Start of DATA RECORDS

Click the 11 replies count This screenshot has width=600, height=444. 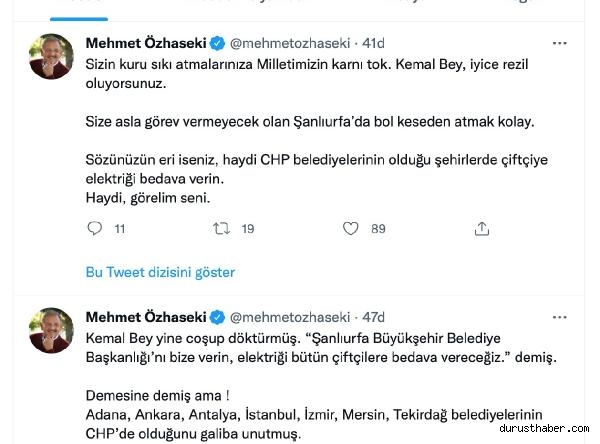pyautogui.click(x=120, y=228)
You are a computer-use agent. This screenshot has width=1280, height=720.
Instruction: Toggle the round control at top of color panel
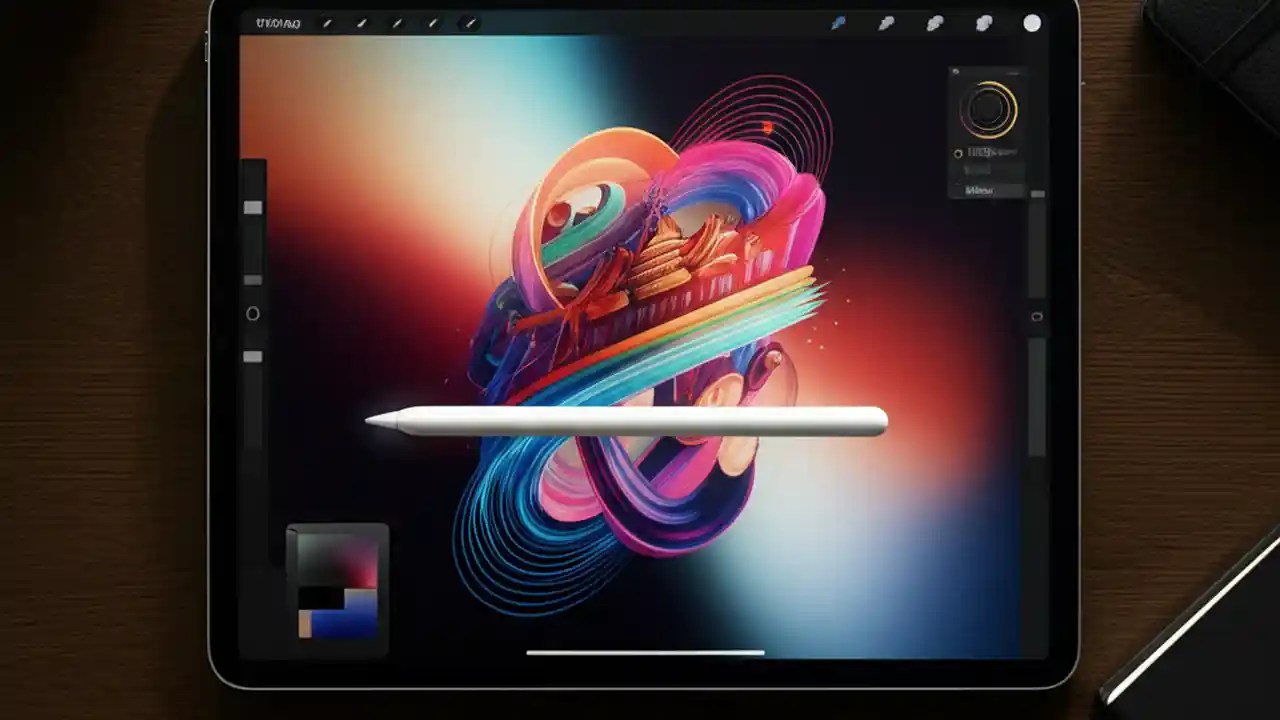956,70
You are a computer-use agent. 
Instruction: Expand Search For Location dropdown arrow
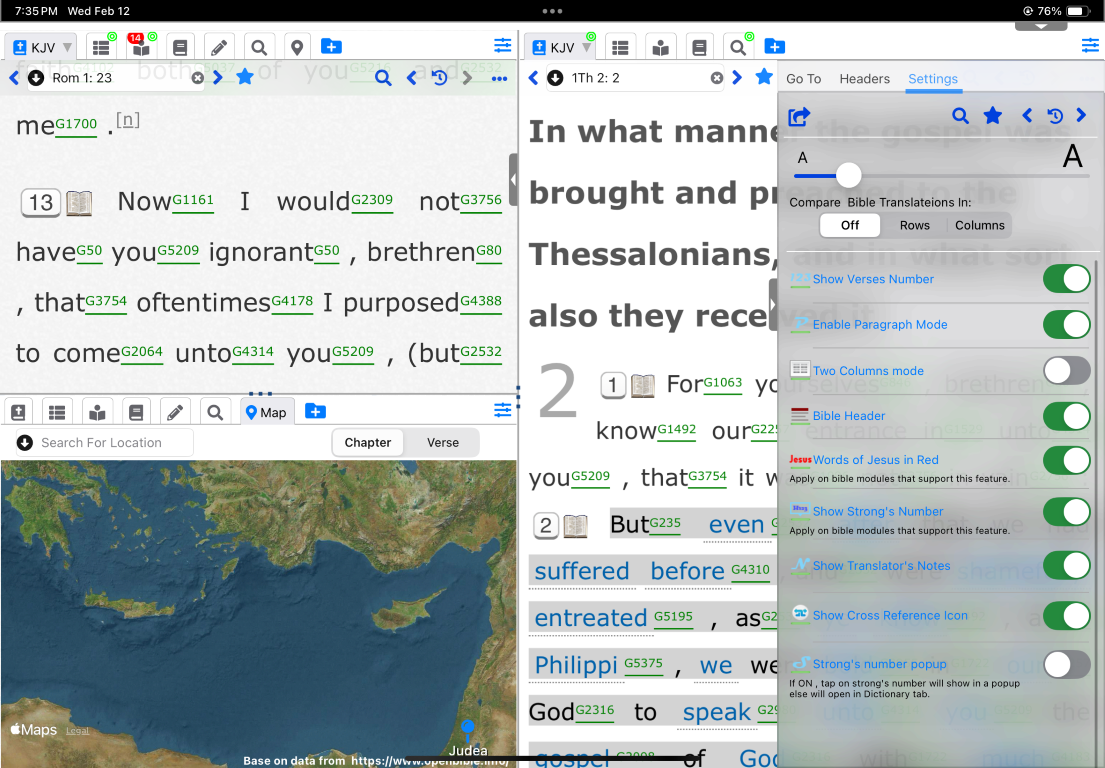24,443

End of DATA RECORDS

● **INSTRUCTIONS TO FOLLOW**: Find how many lines in the data above include the string "agent", and give that number alone.

● **THE COMPLETED TASK**: 2